A question from e-mail:
Now that you’ve had your fun mocking Star Trek, maybe you can settle an argument I’m having with a friend about who is the best Star Trek movie director. He says it’s J.J. Abrams, because he saved the franchise. I say it’s Leonard Nimoy, because Star Trek IV is the best Star Trek movie. Which of us is wrong?
That’s easy: You’re both wrong.
This is a conveniently coincidental question, because the actual best Star Trek director has just released a book on the subject.

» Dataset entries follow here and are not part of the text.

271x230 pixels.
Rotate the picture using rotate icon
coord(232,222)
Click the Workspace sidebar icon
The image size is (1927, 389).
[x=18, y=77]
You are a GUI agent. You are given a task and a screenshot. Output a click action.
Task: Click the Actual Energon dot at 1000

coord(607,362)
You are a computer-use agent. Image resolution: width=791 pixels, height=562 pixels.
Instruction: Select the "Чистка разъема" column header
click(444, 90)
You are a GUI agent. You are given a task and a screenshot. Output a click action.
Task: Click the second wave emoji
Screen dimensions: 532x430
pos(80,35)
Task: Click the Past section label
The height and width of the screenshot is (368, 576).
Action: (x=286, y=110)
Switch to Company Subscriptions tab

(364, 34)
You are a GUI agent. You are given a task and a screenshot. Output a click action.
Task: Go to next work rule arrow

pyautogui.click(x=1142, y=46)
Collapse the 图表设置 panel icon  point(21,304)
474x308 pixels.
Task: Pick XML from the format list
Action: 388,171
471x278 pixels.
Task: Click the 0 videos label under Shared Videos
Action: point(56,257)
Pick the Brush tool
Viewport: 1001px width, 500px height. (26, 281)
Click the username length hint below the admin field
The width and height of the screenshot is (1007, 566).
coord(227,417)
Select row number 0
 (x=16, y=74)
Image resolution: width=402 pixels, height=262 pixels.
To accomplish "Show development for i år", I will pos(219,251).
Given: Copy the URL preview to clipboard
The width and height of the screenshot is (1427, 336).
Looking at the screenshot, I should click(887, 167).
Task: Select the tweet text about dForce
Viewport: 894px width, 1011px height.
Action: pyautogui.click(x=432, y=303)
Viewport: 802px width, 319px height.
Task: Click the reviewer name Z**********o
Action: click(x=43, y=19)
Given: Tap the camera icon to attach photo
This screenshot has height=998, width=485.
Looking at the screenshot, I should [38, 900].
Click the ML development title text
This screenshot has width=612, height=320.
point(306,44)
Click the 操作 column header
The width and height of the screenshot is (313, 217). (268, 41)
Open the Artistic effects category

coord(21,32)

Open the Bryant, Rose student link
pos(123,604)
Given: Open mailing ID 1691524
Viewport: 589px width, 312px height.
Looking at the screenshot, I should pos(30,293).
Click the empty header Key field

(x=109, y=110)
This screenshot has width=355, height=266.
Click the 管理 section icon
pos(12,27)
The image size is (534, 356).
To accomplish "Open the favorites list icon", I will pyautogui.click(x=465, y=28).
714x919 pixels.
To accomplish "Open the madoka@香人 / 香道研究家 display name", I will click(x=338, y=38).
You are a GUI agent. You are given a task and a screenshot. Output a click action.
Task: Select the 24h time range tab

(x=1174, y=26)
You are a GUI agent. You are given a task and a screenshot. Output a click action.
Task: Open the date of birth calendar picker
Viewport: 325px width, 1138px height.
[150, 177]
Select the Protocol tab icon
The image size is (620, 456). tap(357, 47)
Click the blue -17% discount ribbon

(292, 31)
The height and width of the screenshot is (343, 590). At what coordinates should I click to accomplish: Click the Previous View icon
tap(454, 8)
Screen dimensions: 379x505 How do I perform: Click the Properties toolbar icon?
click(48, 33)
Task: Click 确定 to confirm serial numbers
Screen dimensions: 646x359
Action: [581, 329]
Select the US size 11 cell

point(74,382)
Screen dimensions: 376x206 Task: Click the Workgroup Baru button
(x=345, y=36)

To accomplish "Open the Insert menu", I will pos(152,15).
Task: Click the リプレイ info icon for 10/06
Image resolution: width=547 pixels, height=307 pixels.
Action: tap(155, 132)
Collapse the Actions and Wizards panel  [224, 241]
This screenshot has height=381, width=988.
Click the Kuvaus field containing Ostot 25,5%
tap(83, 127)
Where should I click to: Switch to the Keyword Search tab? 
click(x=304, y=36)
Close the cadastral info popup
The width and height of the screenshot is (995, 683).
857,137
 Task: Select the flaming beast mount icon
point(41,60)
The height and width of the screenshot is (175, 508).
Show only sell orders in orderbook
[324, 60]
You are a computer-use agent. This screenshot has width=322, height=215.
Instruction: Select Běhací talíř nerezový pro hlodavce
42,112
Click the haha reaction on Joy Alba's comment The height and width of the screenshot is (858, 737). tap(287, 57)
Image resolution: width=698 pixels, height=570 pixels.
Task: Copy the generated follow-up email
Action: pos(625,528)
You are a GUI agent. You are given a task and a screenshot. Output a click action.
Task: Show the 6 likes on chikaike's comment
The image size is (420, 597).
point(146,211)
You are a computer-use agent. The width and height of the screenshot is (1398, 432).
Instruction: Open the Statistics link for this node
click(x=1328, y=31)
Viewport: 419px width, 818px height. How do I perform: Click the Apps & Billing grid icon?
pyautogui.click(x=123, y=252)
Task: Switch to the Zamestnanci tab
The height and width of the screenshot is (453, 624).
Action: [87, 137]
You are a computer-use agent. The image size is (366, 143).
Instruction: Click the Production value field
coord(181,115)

It’s called The View From the Bridge: Memories of Star Trek and a Life in Hollywood, and it’s written by Nicholas Meyer, who directed Star Treks II and VI. If you’re a Trek fan, it’s well worth picking up, because Meyer does a fine job dishing the backstage dirt on the Trek flicks and his involvement therein. It reminds us that long before Abrams swooped down to save the Trek universe, Meyer did it first — and a lot more cheaply.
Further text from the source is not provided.